By Joe Schackman
It's time to get into soccer, and you guys are coming along for the ride.
It takes years of playing, watching and studying a sport to reach that level of understanding. I like to think I have that when it comes to baseball, football and golf. Basketball and tennis as well, maybe. But I’m sure that with soccer, I don’t have it. Now, that’s about to change.
I’m not completely new to soccer. I played a bit growing up and then in high school, though that was never an astonishing feat. Regardless, I’ve played and watched enough to learn the tactics and grasp how soccer works in action.
Beyond that, though, I know very little about the broader game and the people who play it. So this marks the start of my education, and you’re coming along for the ride. I’m going to use this space as a running diary of my attempt to become a well-informed football fan.
Now that the European club season has drawn to a close, this is the perfect opportunity. I’ll start by dabbling in the MLS, which a friend described to me as the crack to the Premier League’s cocaine: cheaper and lower quality, but it’ll get the job done in a pinch.
Then it’s on to Euro 2012, a tournament for the continent’s national teams.
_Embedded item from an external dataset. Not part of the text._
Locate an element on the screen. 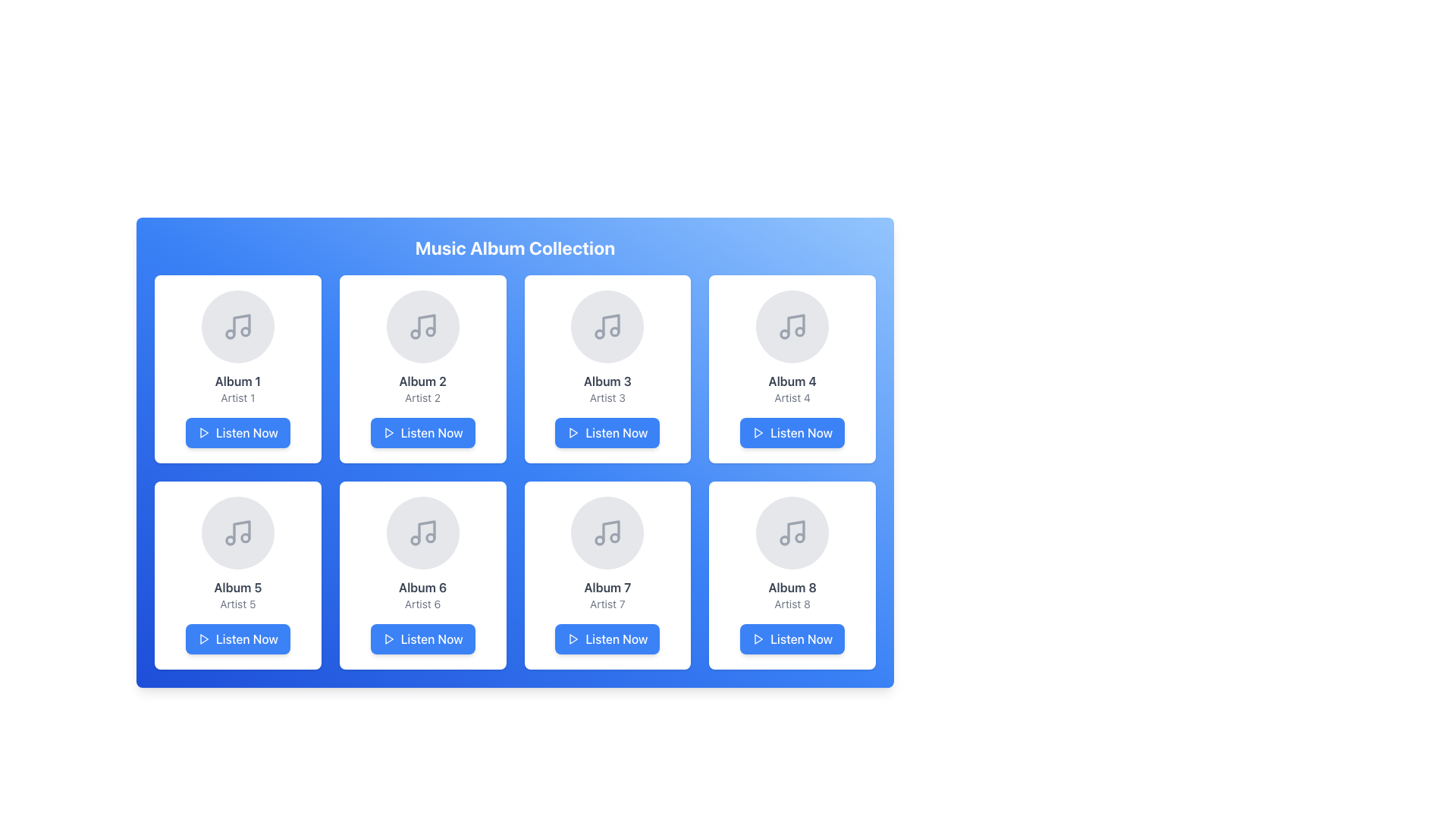  the Text Label displaying the name of the artist associated with the album in the first card, located below 'Album 1' and above the 'Listen Now' button is located at coordinates (237, 397).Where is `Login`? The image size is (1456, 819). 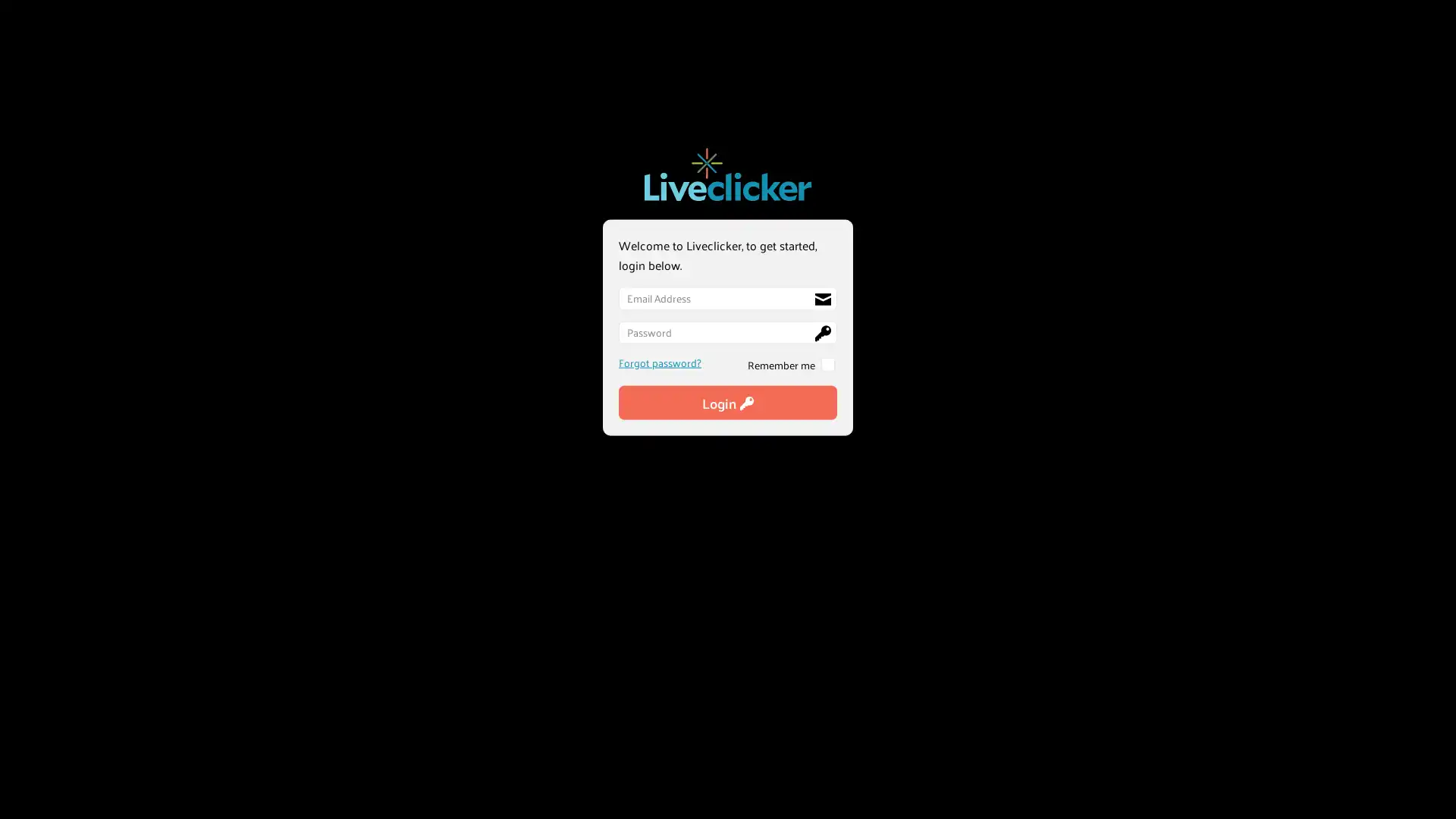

I’ll learn about the transfer market and study the ways that big clubs spend and prepare for the upcoming season. And then, when the European club season begins in a few short months, I’ll be put to the test.
I have no idea what this feature, which I'm calling "Drawing Level," will look like, or how often it will come out (I’m shooting for every other week). Sometimes it’ll be a traditional column, other times it might be Hangover-style, or sometimes it might just rant about a bunch of things I don’t understand.
Which is why I need you. The idea is to learn about football (and hopefully help others do the same). The best way to learn is through you. So help me with the endless debates that are captivating the football world. Correct me when I’m wrong, and call me an idiot when I’m totally wrong. The only way, and the best way, to learn is if this is a a group effort.
There’s a wealth of topics to explore about a game that’s captured so many around the world. Hopefully, over the next few months I’ll touch on some that will interest even the most diehard football fans. My goal is to march into the “soccer bar” in my city and know what’s going on. We have a long way to go.
Joe Schackman is a co-founder and editor of Began in '96
Joe Schackman is a co-founder and editor of Began in '96
2 comments:
I did the exact same thing last year. Have grown up playing soccer and living the sport, but never following beyond knowing who teams were.
I decided I needed to start following it due to a complete lack of interest in pro basketball and needing a winter sport. I picked the EPL and then searched for about two months to "pick a team." I narrowed it down to four teams, Newcastle, Chelsea, Liverpool, and Blackburn. I tried to watch their games every weekend, and when I couldn't catch the games, I watched highlights of every scoring play. I played FIFA with each team to see which played the best and players I enjoyed.
Eventually I came to the conclusion that I'd follow Liverpool. Yes, Fenway Sports Group had just bought them. They sold that annoying "El Nino" Fernando Torres who I couldn't stand, and featured a few players who I really enjoyed watching (Martin Skrtal, Steven Gerrard, and Joe Cole who incidentally was put on loan almost immediately once I started following them).
I keep up on the daily happenings and transfer rumors, and watch every weekend's games or highlights if I can't make it in front of the tube.
It's a hell of a better option than watching grown crybabies flop on the hardwood 4 times a week.
If your goal was to learn about it, you may have picked the worst possible time. Between now and Euro, and then between Euro and mid-August, you'll get no news except trade rumors and the occasional drop on which teammate's wife Terry slept with most recently.
I think that Parker's comment about picking a team will really be the big plunge. In the US, picking a team is as easy as choosing the local squad. In Europe, it's a matter of class, family history and culture. Hell, even picking a league is a contentious and emotional decision that will lead you to become an enraged lunatic blinded by the absolute nature of your league's "supremacy."
But buckle up. If you thought the NBA and NFL had drama, you have no idea.